There are two New Zealanders living in the infamous Tower 32 at the Delhi Commonwealth Games athletes' village - the one the Kiwi contingent rejected as unfit for human habitation and then moved.
But you won't find Gerald Rieve and George Paice donning a silver fern, doing a haka or singing God Defend New Zealand if they pick up a medal. That's because they are the Falklands Island lawn bowls team - in spite of the fact they both play at Hunter's Corner in Papatoetoe.
So it's fitting, if a touch ironic, that Reive and Paice should find themselves in Tower 32 - it isn't worrying them - while competing under the Union Jack accompanied by a sheep, part of the Falklands flag.
They are not young men. At 73, Rieve is the oldest competitor at the Games. His wife Shirley is the team manager. He was waiting patiently as she prepared to have her hair done in the village yesterday.
Paice is 69 and the pair are the oldest debutants ever to compete at a Commonwealth Games.
They live in New Zealand, playing out of the Papatoetoe/Hunters Corner club.
However, they spent much of their earlier years on the South Atlantic ocean archipelago, 250 nautical miles to the east of South America.
Ironically, the Falkland Islands don't actually have any bowling greens.
Rieve says it is a bizarre set of circumstances that he is here, but once the chance came up, he grabbed it.
"Never in my wildest dreams did I think this would happen, I thought my chance was gone."
That's because he has lived in New Zealand for 52 years and played bowls for 21. He is retired but used to work as a revenue investigator.
The topic of competing came up two years during a chat with a Commonwealth Games official - where it became obvious that a path to Delhi might open up for him.
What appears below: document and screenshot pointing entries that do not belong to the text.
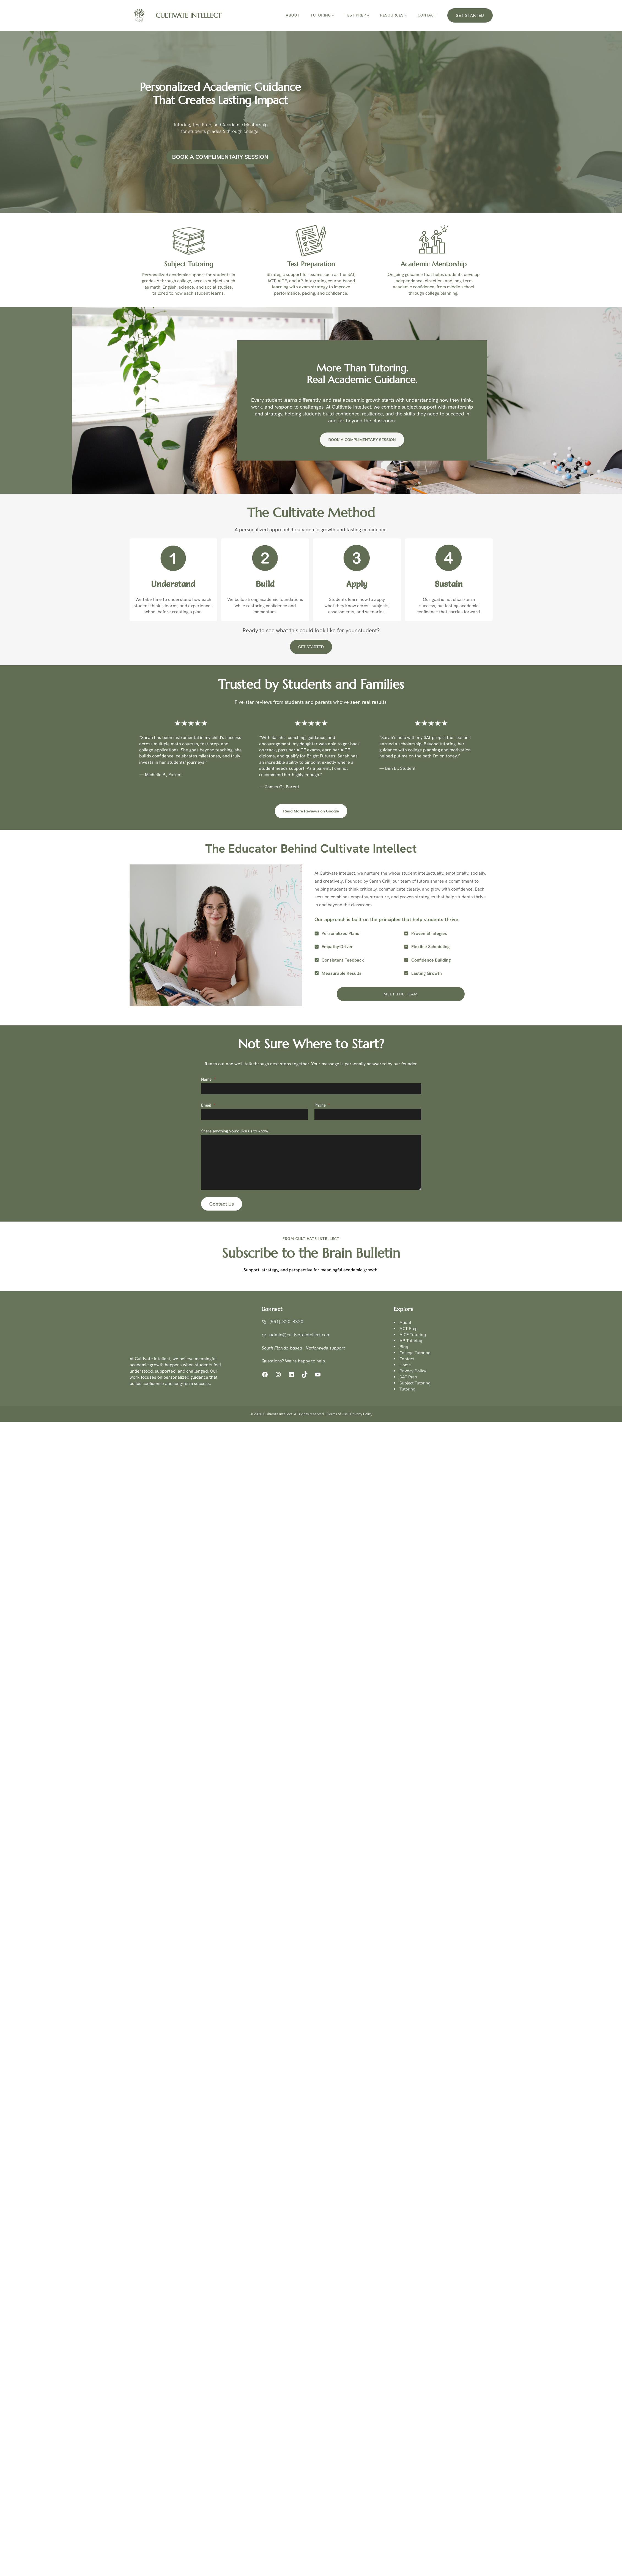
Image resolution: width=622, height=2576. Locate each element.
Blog (403, 1346)
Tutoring (407, 1389)
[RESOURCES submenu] (406, 15)
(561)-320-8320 (286, 1321)
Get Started (470, 15)
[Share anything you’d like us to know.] (311, 1162)
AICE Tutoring (412, 1334)
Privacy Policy (412, 1370)
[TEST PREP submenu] (368, 15)
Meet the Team (401, 994)
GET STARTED (311, 646)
He has been training for four hours a day, three times a week since.
Rieve says it is part of the charm of the Commonwealth Games that people like him and Paice can provide a point of difference.
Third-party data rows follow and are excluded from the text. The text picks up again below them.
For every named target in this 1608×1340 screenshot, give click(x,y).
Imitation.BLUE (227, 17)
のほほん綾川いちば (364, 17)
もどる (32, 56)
"I'm at my limit here, in fact I'm probably beyond it, we'll find out in the next few days. Especially when we play [New Zealand bowlers] Danny Delany and Richard Collett during pool play," he said.
Rieve's partner Paice only took the game up seven years ago, having worked in the cold storage business for 30 years.
He still considers himself a junior, having played bowls for less than 10 years.
They have been friends since growing up in the Falklands and moving to New Zealand for better livelihoods in the 1960s.
"You were free to do what you wanted," Rieve says.
"Your parents didn't have to worry about you, it was a small community [the population these days is about 3000] and everyone knew you. If you got up to mischief your parents knew pretty smartly."
Rieve says they also followed the country's fortunes closely during the Falklands War, fought between Britain and Argentina in 1982.
"I still had a brother there and we watched it avidly day by day. Only three Falkland Islanders were killed and that was in an accident when a British bomb landed in the wrong place."
On the topic of wrong places, the Falkland Islanders are housed with Jamaica in the infamous tower 32 which New Zealand initially rejected.
It is not causing them too many concerns.
"The workmanship is shoddy but they're quite comfortable," says Shirley Rieve. "Our chef de mission stood over them [the Indian workers] and made them scrub it up."
"There are no real problems," says Gerald. "They are perfectly adequate for what we want. Some are complaining but it's not that bad."